通过多组学和mQTL的综合分析揭示大麦籽粒代谢调控网络。

虽然对大麦籽粒代谢物进行了分析，但尚未阐明大麦籽粒发育过程中代谢物丰度的变化及其基因表达调控机制。本研究通过分析花麦6号和花麦11号的高分辨率代谢组学和转录组学数据，探讨了6个不同发育阶段大麦籽粒代谢物的动态积累模式。我们检测到986种代谢物和18868种共表达基因。同时，我们从这两个品种的双单倍体（DH）群体中鉴定出1057个与553种代谢物相关的mQTL，并整合代谢组、转录组和mQTL信息，构建了大麦籽粒代谢的全球共表达调控网络。利用该数据集，我们挖掘了调控类黄酮代谢途径的转录因子和结构基因，揭示了HvC1-1和HvMYC-1调控DH群体籽粒颜色分化的复杂机制。研究结果揭示了大麦籽粒发育的代谢调控网络，为今后大麦营养品质改良和分子设计育种提供了宝贵的资源。

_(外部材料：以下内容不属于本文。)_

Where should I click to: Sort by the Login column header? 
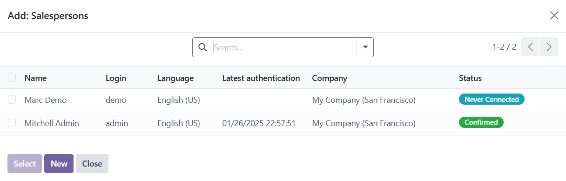pos(116,78)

本文章由计算机程序翻译，如有差异，请以英文原文为准。

求助全文

约1分钟内获得全文求助全文

来源期刊

Nature Communications Biological Science Disciplines-

CiteScore

24.90

自引率

2.40%

发文量

6928

审稿时长

3.7 months

期刊介绍： Nature Communications, an open-access journal, publishes high-quality research spanning all areas of the natural sciences. Papers featured in the journal showcase significant advances relevant to specialists in each respective field. With a 2-year impact factor of 16.6 (2022) and a median time of 8 days from submission to the first editorial decision, Nature Communications is committed to rapid dissemination of research findings. As a multidisciplinary journal, it welcomes contributions from biological, health, physical, chemical, Earth, social, mathematical, applied, and engineering sciences, aiming to highlight important breakthroughs within each domain.